Born 8 April 1886, Chicago, Illinois; died 26 October 1967, Cambridge, Massachusetts

Daughter of Benjamin F. and Janet Hopkins Ayer; married CecilBarnes, 1910; children: three sons.

Descended on both sides from colonial English families who settled in America in the middle 1600s, Margaret Ayer Barnes attended the University School for Girls in Chicago and majored in English and philosophy at Bryn Mawr College, where she was influenced by the feminist president, M. Carey Thomas. While raising three sons, she appeared in performances of the Aldis Players in Lake Forest, Illinois, and of the North Shore Theater in Winnetka, Illinois. Her stories, published by the Pictorial Review, were later collected and published in book form as Prevailing Winds (1928). Barnes wrote three plays (two in collaboration with Edward Sheldon, a dramatist and personal friend) and five novels, winning the Pulitzer Prize in 1931 for Years of Grace (1930). After the publication of her last novel, Wisdom's Gate (1938), Barnes returned to writing occasional short stories and lecturing.

Prevailing Winds shows evidence of the skills that would bring her critical acclaim, but the narrow focus that would cause her ultimate neglect by most literary critics can also be seen. From her theatrical experience she had learned to define character through conversations; her careful observations of character, however, were limited to the upper-middle-class society of Chicago in the first third of the 20th century.

Distracted by the element of social history in Barnes's fiction, many critics overlooked important underlying themes. Feminism, a major theme which grew out of her education at Bryn Mawr, appeared in early short stories through the portrayals of Martha Cavendish in "The Dinner Party" and of Kate Dalton in "Perpetual Care." Both are women prominent in Chicago society who have chosen marriage and socially conventional lives, but each is confronted with a situation that leads her to question those choices and seek an opportunity to break with convention. Each resolves that the choice has come too late: Martha has learned to live in her thoughts and let the world go as it will; Kate in the end settles for memories to avoid upsetting her children by changing her life.

== Directive 1 ==
In the sketch of Margaret Ayer Barnes above, which novel won her the Pulitzer Prize in 1931?
== Directive 2 ==
Carry the sketch of Margaret Ayer Barnes forward, picking up after its last sentence about Martha and Kate.

== Material ==
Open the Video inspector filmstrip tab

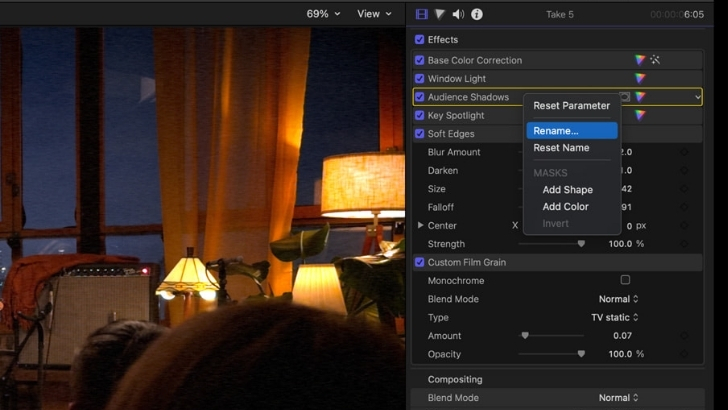[422, 14]
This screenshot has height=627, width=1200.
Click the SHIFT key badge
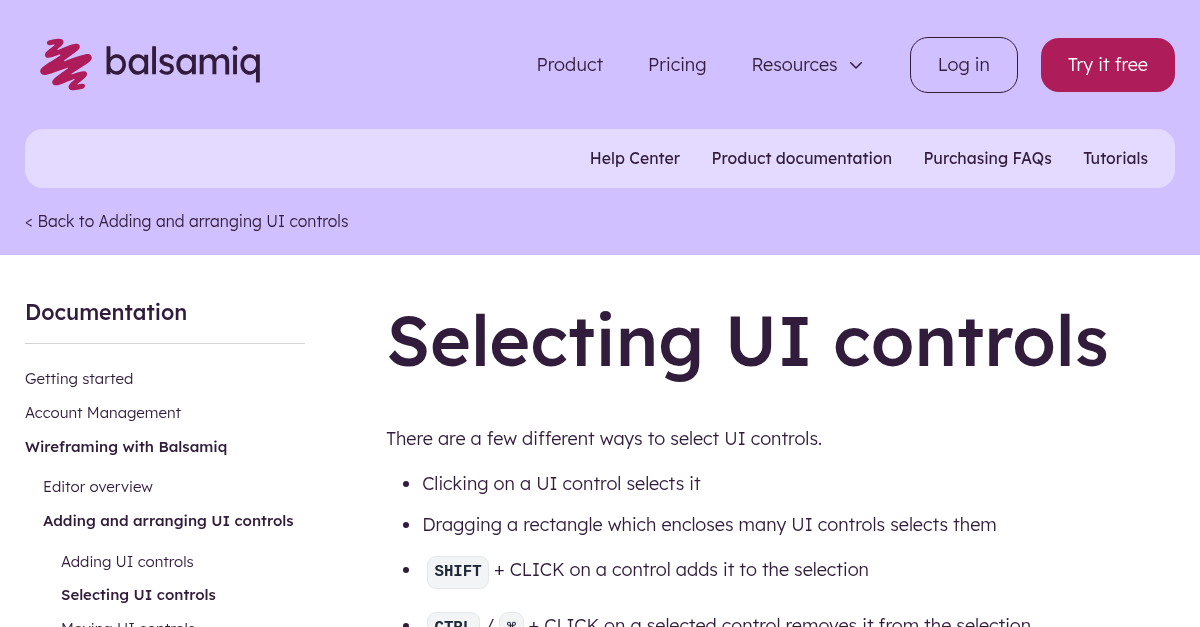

== Exercise result 1 ==
Years of Grace (1930)

== Exercise result 2 ==
Most of the women in Barnes's novels follow the examples of these two women, but in each succeeding novel they seem less satisfied with the choice. In Years of Grace, which traces the life of Jane Ward Carver to the eve of the Great Depression, Jane abandons early adherence to the feminist principles instilled in her at Bryn Mawr and elects to fill the traditional roles of wife and mother. Already before her marriage, she had admitted she lacked the courage of her convictions: "She who thinks and runs away, lives to think another day…. I don't act at all…. I just drift." When she is offered an opportunity to defy convention and marry Jimmy Trent, she chooses to remain with her responsibilities. Only when her daughter Cicily breaks the pattern by divorcing her husband to marry Albert Lancaster, does Jane wonder if her "struggle to live with dignity and decency and decorum" had been a worthy goal.

Olivia Van Tyne Ottendorf in Westward Passage (1931) temporarily accepts her second chance at an artistic life with Nick Allen, but soon returns gratefully to her husband and the limited society she had known. She has been educated only for such a role, and the reader recognizes her, as the critic Lloyd C. Taylor, Jr., points out, as "a victim of an intricately structured social system that securely, if deceptively, deprives the woman of any training that does not contribute to the creation of the lady and the socialite."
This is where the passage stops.